Das proprietäre Endolysin Staphefekt SA.100 besitzt drei funktionelle Abschnitte, die jeweils unterschiedliche Funktionen haben und gemeinsam eine enge Wirtsspezifität vermitteln: eine CBD für die Erkennung und Bindung an Oberflächenmoleküle von Staphylococcus aureus und zwei enzymatisch aktiven Domänen, eine Endopeptidase und eine Amidase.[8] Es wirkt fast ausschließlich gegen Bakterien der Art Staphylococcus aureus und wird in Cremes und Gelen der Marke Gladskin des niederländischen Unternehmens Micreos Human Health zur Linderung der Symptome von Hauterkrankungen wie Akne, Rosazea, Ekzemen sowie von Hautreizungen eingesetzt.[9]
Synthetische Endolysine sind künstlich hergestellte modifizierte antimikrobielle Proteine aus der Gruppe der Endolysine. Über Ladungsunterschiede docken synthetische Endolysine unspezifisch an die bakterielle Zellwand an und führen zu einem Abbau des Peptidoglycans der Bakterien.
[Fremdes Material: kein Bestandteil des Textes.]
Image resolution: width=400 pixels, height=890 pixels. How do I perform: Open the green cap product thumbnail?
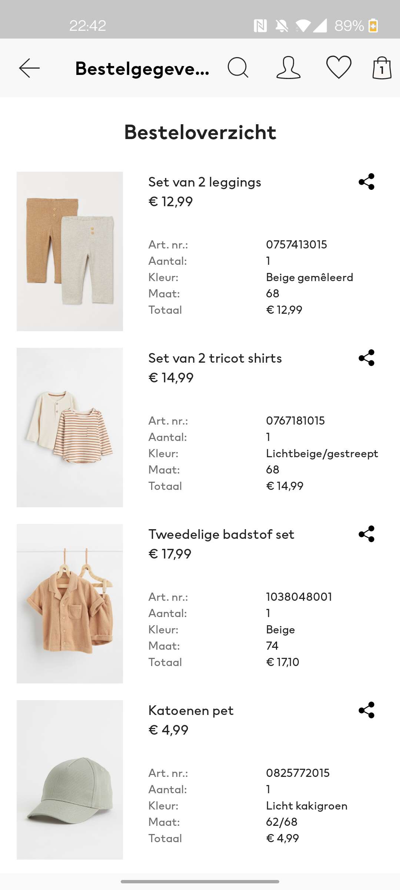pos(70,780)
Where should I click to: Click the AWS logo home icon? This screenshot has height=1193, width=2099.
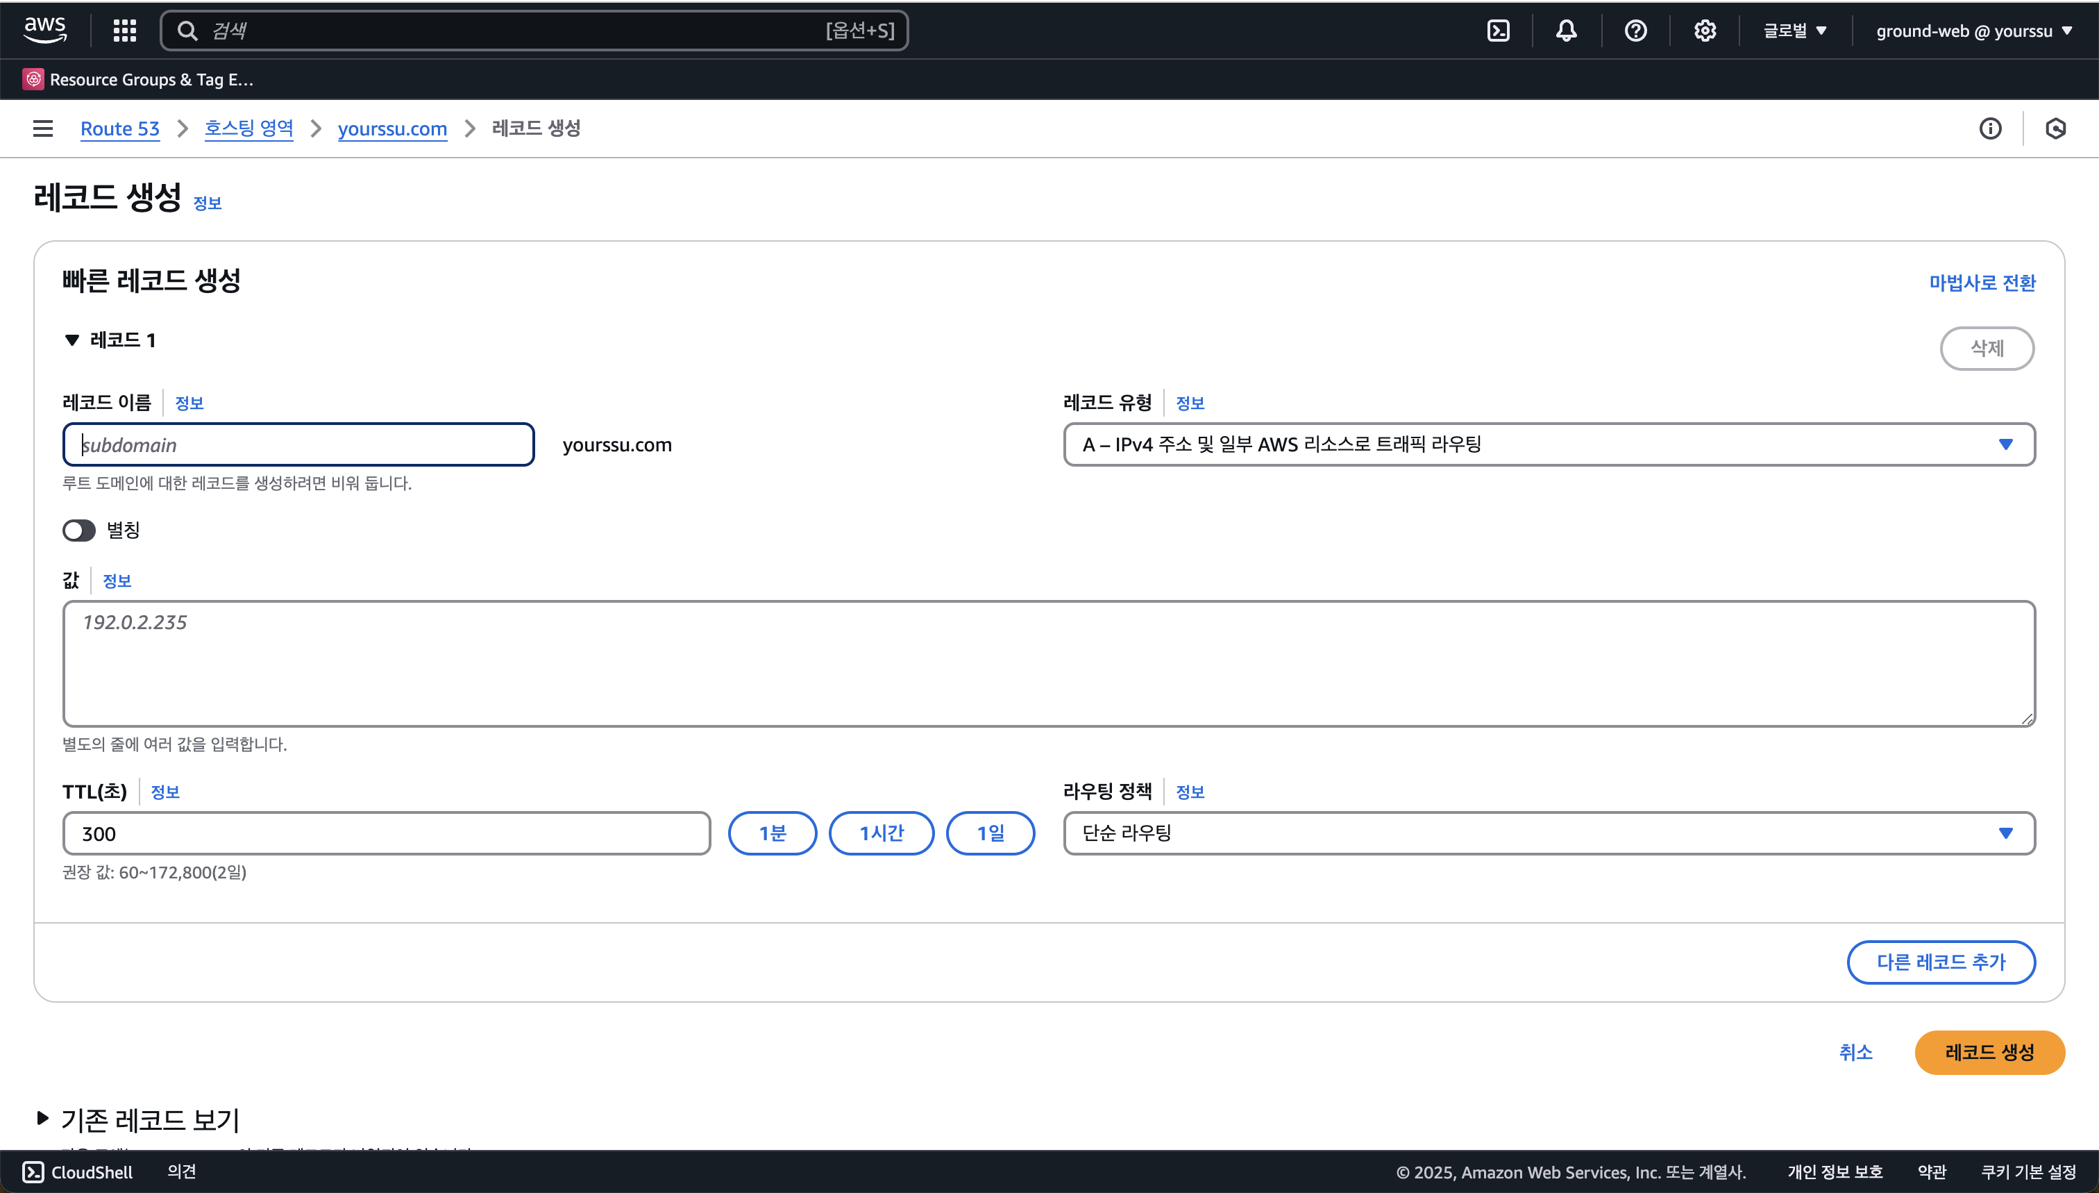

Durch den osmotischen Druck im Inneren lysieren die Bakterien. Verschiedene synthetische Endolysine wurden beschrieben, teilweise unter dem Markennamen Artilysine. Artilysine sind Fusionsproteine aus einem zellpenetrierenden Peptid und einem Endolysin[10] und wirken sowohl auf pathogene Gram-negative[11][12] und Gram-positive Bakterien.[13] Synthetische Endolysine haben keine Wirkung auf den Stoffwechsel innerhalb der Zelle und benötigen daher keinen aktiven Stoffwechsel der Bakterien, somit werden auch Zellen mit ruhendem Stoffwechsel eliminiert.[14][15] Persistierende Zellen spielen eine wichtige Rolle bei chronischen Krankheiten.[15] Aufgrund von Wirkweise, Resistenzstabilität und Spezifität, sowie fehlender Zytotoxizität, stellen Synthetische Endolysine eine Alternative zu herkömmlichen antimikrobiellen Stoffen dar.[15]